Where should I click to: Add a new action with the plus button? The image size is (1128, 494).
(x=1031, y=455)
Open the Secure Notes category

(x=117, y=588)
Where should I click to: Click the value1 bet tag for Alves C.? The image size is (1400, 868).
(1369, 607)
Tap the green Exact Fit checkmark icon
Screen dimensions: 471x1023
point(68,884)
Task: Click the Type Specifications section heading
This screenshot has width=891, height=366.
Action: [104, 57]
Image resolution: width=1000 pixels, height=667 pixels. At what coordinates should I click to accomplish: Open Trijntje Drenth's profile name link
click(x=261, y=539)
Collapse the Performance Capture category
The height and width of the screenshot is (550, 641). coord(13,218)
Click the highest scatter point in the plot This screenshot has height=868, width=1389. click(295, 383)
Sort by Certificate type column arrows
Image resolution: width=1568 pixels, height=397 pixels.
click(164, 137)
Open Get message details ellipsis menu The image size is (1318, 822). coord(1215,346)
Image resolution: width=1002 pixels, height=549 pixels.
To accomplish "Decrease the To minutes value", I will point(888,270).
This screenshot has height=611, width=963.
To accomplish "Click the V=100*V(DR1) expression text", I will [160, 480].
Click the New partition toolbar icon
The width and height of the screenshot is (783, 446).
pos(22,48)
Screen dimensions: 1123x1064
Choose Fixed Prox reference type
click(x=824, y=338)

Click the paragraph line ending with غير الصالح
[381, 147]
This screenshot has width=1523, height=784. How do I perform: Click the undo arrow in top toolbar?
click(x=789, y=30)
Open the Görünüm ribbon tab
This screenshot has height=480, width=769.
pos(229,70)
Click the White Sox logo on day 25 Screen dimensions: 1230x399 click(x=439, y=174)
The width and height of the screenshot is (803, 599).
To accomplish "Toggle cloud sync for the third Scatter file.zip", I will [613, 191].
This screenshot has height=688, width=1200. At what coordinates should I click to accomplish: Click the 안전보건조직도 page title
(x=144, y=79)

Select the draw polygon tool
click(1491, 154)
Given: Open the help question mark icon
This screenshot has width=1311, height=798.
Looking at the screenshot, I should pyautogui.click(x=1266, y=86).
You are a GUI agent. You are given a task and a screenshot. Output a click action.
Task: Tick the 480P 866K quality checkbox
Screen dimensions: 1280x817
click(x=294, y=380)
====
* Exercise requirements *
Quote each line above in full, word for word.

* Solution to this exercise *
Where should I click to: Add a new action with the plus button? The image size is (1128, 494).
(x=1031, y=455)
Open the Secure Notes category

(x=117, y=588)
Where should I click to: Click the value1 bet tag for Alves C.? The image size is (1400, 868).
(1369, 607)
Tap the green Exact Fit checkmark icon
Screen dimensions: 471x1023
point(68,884)
Task: Click the Type Specifications section heading
This screenshot has width=891, height=366.
Action: [104, 57]
Image resolution: width=1000 pixels, height=667 pixels. At what coordinates should I click to accomplish: Open Trijntje Drenth's profile name link
click(x=261, y=539)
Collapse the Performance Capture category
The height and width of the screenshot is (550, 641). coord(13,218)
Click the highest scatter point in the plot This screenshot has height=868, width=1389. click(295, 383)
Sort by Certificate type column arrows
Image resolution: width=1568 pixels, height=397 pixels.
click(164, 137)
Open Get message details ellipsis menu The image size is (1318, 822). coord(1215,346)
Image resolution: width=1002 pixels, height=549 pixels.
To accomplish "Decrease the To minutes value", I will point(888,270).
This screenshot has height=611, width=963.
To accomplish "Click the V=100*V(DR1) expression text", I will [160, 480].
Click the New partition toolbar icon
The width and height of the screenshot is (783, 446).
pos(22,48)
Screen dimensions: 1123x1064
Choose Fixed Prox reference type
click(x=824, y=338)

Click the paragraph line ending with غير الصالح
[381, 147]
This screenshot has width=1523, height=784. How do I perform: Click the undo arrow in top toolbar?
click(x=789, y=30)
Open the Görünüm ribbon tab
This screenshot has height=480, width=769.
pos(229,70)
Click the White Sox logo on day 25 Screen dimensions: 1230x399 click(x=439, y=174)
The width and height of the screenshot is (803, 599).
To accomplish "Toggle cloud sync for the third Scatter file.zip", I will [613, 191].
This screenshot has height=688, width=1200. At what coordinates should I click to accomplish: Click the 안전보건조직도 page title
(x=144, y=79)

Select the draw polygon tool
click(1491, 154)
Given: Open the help question mark icon
This screenshot has width=1311, height=798.
Looking at the screenshot, I should pyautogui.click(x=1266, y=86).
You are a GUI agent. You are given a task and a screenshot. Output a click action.
Task: Tick the 480P 866K quality checkbox
Screen dimensions: 1280x817
click(x=294, y=380)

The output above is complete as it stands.